Uncovering the regulatory logic of gene expression encoded by disordered regions

Cellular state, identity, and function are primarily determined by the genes expressed at a given moment. Many diseases are characterized by dysregulation of gene expression, leading to inappropriate gain/loss of function that can drive proliferative growth (cancer), impede homeostasis (neurodegeneration), or rewire the immune response (viral infection). Limitations in

our understanding of the complex, pleiotropic, and inherently adaptive molecular mechanisms that underlie pathological changes in gene expression are a significant barrier to our ability to design effective therapeutic strategies to alleviate these conditions. Eukaryotic gene expression is a coordinated event driven by an array of cellular processes.

Among the various molecular components, transcription factors are arguably the core determinant of expression. Transcription factors are modular proteins that possess DNA-specific binding domains and facilitate the recruitment of additional co-factors that drive (or occasionally suppress) gene expression. Our understanding of how the folded DNA binding domains

recognize consensus DNA binding sites is relatively mature. In contrast, we lag behind in a high-resolution understanding of other domains' various roles. Of particular interest, transcription factors are enriched for intrinsically disordered regions. These regions are often considered to play a role in driving gene expression as “activation domains” - regions that

determine the strength of gene expression. However, both numerous high-throughput studies and systematic bioinformatic analyses predict that, on average, only 15% of any given transcription factor is strictly required for robust gene expression. This raises a question: what is the remaining 85% of each transcription factor IDR doing?

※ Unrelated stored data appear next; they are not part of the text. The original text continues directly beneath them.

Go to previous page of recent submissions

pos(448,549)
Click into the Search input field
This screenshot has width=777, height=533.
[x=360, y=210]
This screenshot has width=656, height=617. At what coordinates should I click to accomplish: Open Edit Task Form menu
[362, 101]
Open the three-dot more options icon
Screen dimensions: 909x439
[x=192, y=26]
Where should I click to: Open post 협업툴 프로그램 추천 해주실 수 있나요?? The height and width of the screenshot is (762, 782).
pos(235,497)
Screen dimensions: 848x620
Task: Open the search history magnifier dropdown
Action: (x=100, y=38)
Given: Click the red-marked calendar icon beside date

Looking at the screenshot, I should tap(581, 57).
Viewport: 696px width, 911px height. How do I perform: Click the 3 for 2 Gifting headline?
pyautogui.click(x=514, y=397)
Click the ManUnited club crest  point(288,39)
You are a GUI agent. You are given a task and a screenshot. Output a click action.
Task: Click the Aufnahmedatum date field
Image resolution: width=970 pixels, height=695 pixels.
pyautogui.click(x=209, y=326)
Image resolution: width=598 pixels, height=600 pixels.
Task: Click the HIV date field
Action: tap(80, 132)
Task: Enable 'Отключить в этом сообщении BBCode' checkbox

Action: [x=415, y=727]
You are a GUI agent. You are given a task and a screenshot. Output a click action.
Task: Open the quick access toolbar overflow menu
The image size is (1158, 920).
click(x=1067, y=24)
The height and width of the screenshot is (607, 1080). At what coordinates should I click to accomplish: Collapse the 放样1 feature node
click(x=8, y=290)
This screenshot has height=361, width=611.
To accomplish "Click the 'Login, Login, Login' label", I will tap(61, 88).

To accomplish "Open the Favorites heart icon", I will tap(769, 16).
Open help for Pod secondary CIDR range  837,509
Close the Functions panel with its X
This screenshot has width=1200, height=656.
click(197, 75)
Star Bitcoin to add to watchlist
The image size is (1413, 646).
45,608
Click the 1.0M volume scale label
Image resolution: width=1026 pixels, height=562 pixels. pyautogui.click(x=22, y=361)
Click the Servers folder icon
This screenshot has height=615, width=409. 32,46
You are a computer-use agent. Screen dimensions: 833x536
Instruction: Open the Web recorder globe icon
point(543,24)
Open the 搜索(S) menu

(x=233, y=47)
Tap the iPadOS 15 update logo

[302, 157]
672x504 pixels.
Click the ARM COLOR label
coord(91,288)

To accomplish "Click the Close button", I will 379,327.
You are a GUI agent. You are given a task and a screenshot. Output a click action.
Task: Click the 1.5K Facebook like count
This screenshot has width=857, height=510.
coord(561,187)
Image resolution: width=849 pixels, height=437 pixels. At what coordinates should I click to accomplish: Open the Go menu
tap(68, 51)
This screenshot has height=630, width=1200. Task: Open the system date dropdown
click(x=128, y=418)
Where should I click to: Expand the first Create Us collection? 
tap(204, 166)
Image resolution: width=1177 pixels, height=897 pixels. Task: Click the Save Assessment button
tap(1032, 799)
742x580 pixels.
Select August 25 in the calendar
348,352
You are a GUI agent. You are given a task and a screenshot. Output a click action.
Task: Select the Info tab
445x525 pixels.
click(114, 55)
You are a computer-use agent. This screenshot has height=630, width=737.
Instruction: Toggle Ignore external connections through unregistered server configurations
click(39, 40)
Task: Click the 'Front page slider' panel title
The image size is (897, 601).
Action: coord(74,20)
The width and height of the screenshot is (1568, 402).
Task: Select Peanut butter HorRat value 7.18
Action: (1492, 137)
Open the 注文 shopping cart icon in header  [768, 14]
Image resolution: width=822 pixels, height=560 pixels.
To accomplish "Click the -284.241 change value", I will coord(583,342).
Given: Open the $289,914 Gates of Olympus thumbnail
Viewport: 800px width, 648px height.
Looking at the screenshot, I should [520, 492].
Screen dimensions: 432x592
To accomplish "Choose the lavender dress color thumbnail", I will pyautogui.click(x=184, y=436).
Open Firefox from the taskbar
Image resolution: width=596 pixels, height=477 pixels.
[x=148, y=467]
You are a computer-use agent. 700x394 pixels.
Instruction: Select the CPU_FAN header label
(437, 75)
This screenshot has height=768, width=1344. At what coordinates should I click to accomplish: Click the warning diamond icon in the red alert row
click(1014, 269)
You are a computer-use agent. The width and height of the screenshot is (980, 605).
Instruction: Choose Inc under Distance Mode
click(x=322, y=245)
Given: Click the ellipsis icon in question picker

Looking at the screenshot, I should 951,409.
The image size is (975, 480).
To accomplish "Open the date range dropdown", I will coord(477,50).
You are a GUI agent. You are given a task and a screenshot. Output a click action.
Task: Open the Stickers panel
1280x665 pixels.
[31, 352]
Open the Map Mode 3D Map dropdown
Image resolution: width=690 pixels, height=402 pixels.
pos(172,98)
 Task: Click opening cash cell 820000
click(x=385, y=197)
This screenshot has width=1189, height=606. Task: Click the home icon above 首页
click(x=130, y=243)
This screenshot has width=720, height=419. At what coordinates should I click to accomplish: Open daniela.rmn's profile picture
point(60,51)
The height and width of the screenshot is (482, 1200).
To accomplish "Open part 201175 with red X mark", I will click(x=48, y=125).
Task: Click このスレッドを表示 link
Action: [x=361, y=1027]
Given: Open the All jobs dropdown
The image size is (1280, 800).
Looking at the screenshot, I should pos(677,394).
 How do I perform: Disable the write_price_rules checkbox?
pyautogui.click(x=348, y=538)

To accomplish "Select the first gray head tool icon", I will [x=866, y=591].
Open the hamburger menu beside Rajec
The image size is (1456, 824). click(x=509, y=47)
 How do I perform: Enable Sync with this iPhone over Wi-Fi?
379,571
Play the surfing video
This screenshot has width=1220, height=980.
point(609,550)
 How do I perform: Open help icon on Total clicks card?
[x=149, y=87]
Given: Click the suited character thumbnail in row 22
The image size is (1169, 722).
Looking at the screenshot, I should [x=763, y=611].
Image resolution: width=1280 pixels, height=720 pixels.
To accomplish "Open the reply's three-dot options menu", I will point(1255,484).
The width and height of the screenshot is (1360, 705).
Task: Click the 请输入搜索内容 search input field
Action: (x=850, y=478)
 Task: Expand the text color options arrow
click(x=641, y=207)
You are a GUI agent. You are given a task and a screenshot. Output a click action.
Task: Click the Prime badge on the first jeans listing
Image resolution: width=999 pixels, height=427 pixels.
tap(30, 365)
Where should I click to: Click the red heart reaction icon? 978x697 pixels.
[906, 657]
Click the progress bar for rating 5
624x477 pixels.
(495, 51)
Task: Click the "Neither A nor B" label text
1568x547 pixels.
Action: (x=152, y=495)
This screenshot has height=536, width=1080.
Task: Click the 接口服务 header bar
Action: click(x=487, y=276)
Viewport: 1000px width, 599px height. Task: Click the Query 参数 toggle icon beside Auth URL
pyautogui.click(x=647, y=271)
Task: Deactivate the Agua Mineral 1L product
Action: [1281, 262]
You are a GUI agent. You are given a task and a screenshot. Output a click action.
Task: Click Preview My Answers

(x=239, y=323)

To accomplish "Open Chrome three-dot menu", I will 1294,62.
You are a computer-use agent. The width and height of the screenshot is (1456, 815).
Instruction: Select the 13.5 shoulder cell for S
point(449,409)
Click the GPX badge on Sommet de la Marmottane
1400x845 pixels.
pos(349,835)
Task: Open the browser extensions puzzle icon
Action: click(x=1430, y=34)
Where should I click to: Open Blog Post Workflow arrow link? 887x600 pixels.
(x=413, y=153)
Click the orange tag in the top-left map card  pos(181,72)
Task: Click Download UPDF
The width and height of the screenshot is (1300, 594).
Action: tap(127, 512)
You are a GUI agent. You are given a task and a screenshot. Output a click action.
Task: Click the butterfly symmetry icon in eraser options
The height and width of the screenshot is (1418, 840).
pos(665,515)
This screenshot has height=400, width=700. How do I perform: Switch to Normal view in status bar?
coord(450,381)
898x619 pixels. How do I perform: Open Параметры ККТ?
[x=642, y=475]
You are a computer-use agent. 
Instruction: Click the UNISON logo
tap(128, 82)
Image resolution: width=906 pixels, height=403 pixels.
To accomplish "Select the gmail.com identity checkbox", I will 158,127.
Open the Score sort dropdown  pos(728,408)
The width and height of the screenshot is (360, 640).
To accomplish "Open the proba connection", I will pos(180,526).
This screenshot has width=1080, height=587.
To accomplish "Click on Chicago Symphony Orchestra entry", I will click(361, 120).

This proposal centers on the discovery that transcription factor IDRs play a second, previously unappreciated role in coordinating gene expression. We will dissect this new role to decode the underlying molecular logic. This will involve using rational sequence design to probe the sequence-determinants of gene expression through a novel library-based approach. This will be

combined with in vitro and in silico analyses to disentangle the molecular basis for our observations. Our ultimate goal is to understand how the mutations that appear in transcription factors IDRs can alter gene expression in non-intuitive and pathological ways.